10 yılda 39 Kürt yargılandı
Dosya Haberleri —
- Almanya’da Kürtleri kriminalize eden 129b maddesinden son 10 yılda 39 Kürt hakkında dava açıldı. Halihazırda ise 13 Kürt hakkında açılan dava devam ediyor.
DİLAN KARACADAĞ
Almanya’da PKK yasağı ardından kurulan Azadî Hukuk Bürosu, kriminalize edilen Kürtlere 1996 yılından bu yana danışmanlık ve hukuki hizmet veriyor. Çıkardığı aylık bülten ile de Alman kamuoyunu PKK yasağının yarattığı mağduriyete ilişkin bilgilendiriyor. Özgürlük mücadelesi veren Kürtlere yönelik baskılara yaklaşık 30 yıldır tanıklık eden ve buna karşı mücadele yürüten Monika Morres ile Hukuk Bürosu ve yasaktan mağdur olan Kürtlerin durumu ile devam eden yargılamaları konuştuk.

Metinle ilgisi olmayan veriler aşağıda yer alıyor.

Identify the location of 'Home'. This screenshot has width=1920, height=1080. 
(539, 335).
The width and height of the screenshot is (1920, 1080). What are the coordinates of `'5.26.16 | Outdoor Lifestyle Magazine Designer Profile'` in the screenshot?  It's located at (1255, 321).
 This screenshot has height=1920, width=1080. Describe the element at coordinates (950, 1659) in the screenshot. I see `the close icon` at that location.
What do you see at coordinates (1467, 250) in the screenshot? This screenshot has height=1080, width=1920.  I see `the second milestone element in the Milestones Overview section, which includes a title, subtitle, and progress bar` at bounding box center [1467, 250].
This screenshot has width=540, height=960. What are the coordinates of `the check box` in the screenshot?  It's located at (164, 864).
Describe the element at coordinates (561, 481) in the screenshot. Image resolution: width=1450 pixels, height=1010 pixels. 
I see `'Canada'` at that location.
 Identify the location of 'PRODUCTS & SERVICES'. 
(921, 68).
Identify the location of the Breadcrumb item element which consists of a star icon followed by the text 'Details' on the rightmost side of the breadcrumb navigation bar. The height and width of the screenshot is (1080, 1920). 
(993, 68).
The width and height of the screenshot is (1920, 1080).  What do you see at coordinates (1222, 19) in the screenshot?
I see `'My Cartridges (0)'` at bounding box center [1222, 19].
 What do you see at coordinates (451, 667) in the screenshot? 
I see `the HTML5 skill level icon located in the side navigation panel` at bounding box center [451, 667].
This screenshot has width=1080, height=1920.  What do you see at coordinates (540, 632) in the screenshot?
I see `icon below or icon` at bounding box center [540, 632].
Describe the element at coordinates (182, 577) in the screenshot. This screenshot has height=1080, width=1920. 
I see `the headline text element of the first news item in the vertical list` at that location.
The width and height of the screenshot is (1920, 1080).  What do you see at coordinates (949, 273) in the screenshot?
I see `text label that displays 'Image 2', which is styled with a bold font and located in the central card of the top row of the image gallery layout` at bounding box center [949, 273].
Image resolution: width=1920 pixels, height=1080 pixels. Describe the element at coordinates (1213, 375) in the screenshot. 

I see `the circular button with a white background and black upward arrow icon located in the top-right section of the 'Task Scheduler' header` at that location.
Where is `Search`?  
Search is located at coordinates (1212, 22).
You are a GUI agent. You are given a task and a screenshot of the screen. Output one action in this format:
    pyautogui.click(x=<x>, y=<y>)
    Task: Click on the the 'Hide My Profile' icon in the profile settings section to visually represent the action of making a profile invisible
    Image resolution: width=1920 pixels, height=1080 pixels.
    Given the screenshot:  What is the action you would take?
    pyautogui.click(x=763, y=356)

AZADÎ Hukuk Bürosu’nun işlevi nedir, ne tür çalışmalar yapıyor?
AZADÎ Hukuk Bürosu, 1993’te Almanya İçişleri Bakanlığı’nın PKK’yi yasaklaması ardından Kürtlere yönelik kriminalizasyona son vermek için mücadele ediyor. Geçmişte bu konu üzerine üç geniş katılımlı uluslararası konferans düzenledik. PKK yasağının siyasi boyutu kadar önemli bir diğer boyutu da hukuki kısmıdır. Nasıl ki devletlerin kolluk kuvvetleri -Avrupa çapında buna Türkiye de dahil- işbirliği yapıyorsa, hukuksuzluklara karşı bir avukatlar ağının olması da önemlidir. Konu hakkında bilgilendirme etkinlikleri düzenliyor, panel, tartışma veya etkinliklere konuşmacı olarak katılıyor, kamuoyunu bilgilendirmek için röportajlar veririz.
Azadî nasıl bir hukuki danışmanlık hizmeti veriyor?
Alman Ceza Kanunu’nun 129b maddesi ve “Dernekler Yasası” kapsamında (yasaklanan sembolleri göstermek, slogan atmak gibi, eylem ve etkinlik düzenlemek) yargılananlar için ülke çapında deneyimli savunma avukatlarına danışmanlık yapıyoruz.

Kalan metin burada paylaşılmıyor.